Thanks For your continued Help.
March 21, 2003 at 11:32 am
Check the estimated execution plan and see if you need new indexes.
March 22, 2003 at 1:48 am
The reason this query is taking a long time to execute is probably not the fact that you join three tables, it's the last where clause:
PATINDEX('%'+@REVIEWER+'%',FDIS_CLAIMSET.EXAMINER_ID) > 0
No matter what indexes you have this forces a table scan of the FDIS_CLAIMSET table, and if that table is large it will take time. Why do you need to do this? You are running it on a column named EXAMINER_ID, does this mean that this column contains several examiner_ids in a multi-value fashion?
--
Chris Hedgate @ Apptus Technologies (http://www.apptus.se)
March 24, 2003 at 1:28 am
Chris, wouldn't a clustered index on 'FDIS_CLAIMSET.CLAIMSET_ID' column (depending on the selectivity) would contribute hugely even if he uses a function?
A clustered index on 'FDIS_CLAIM.CLAIMSET_ID' would probably not be so bad either.
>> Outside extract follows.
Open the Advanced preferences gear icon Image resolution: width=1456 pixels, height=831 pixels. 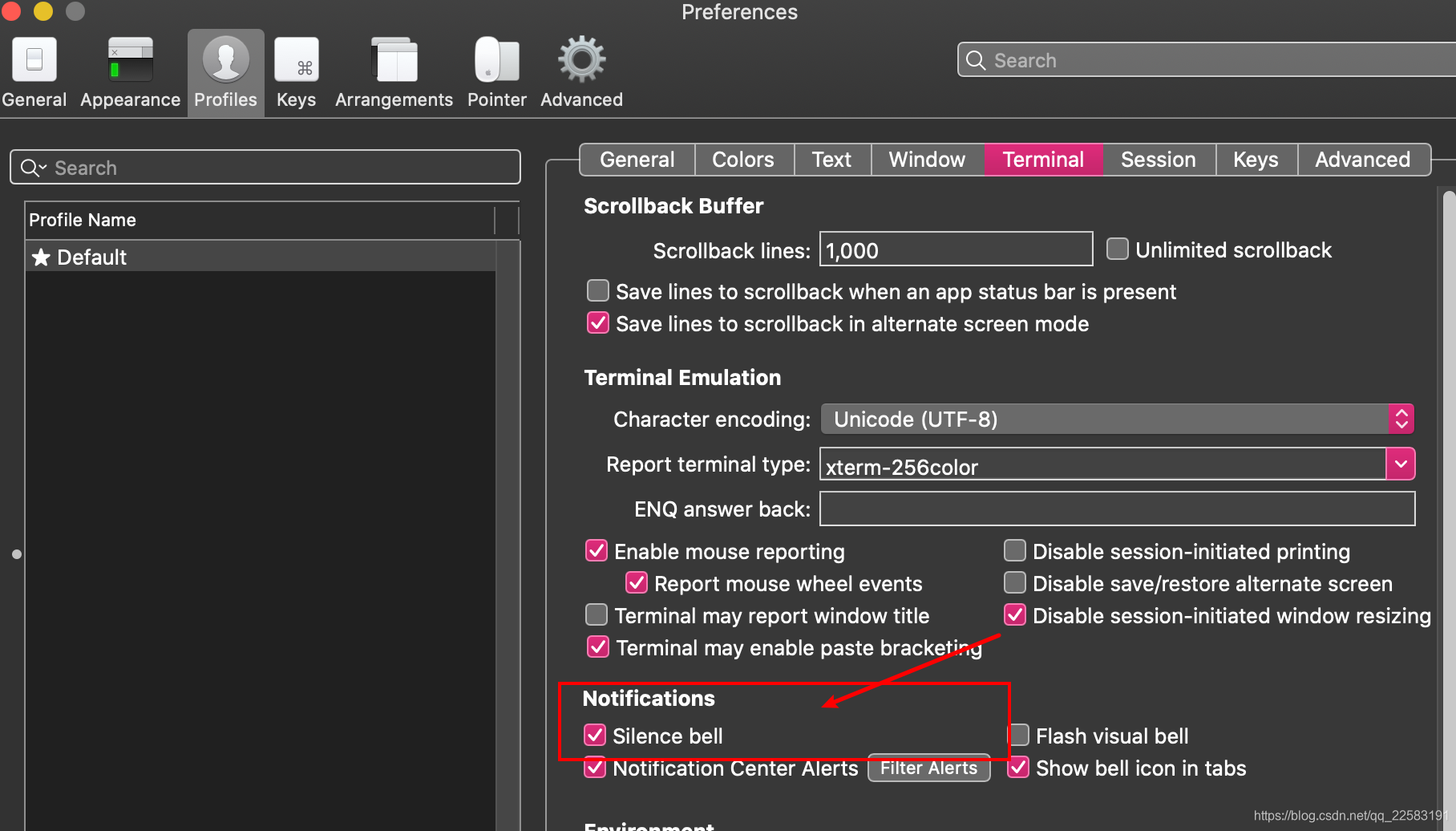pos(580,60)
kreskins: How are the statistics? And where are the bottlenecks (i.e where would you gain most in optimizing your query)?
March 24, 2003 at 1:43 am
Yes, they could very well help, but it would still not solve the problem of searching for a string inside a lagrger string. The problem is not running a function as such (although it is not a SARG and therefore not really efficient). The problem is the usage of '%'+@variable+'%'. This means that SQL Server must go through every row and check if the string in the variable exists somewhere in the probably much larger column. No index can help it, since it can exist anywhere in the string.
--
Chris Hedgate @ Apptus Technologies (http://www.apptus.se)
March 24, 2003 at 1:53 am
But with HIGH selectivity of the clustered index, you would narrow down that problem hugely. Since we don't know the uniqueness of the 'FDIS_CLAIMSET.CLAIMSET_ID' column, it could very well become just a scan of one or two rows... Chris, you're right, no index could actually be used on those but maybe that will not be the bottleneck.
March 24, 2003 at 3:04 am
Ah, of course, yes you're right. I'll be quiet now so that kreskins can sjow us the statistics.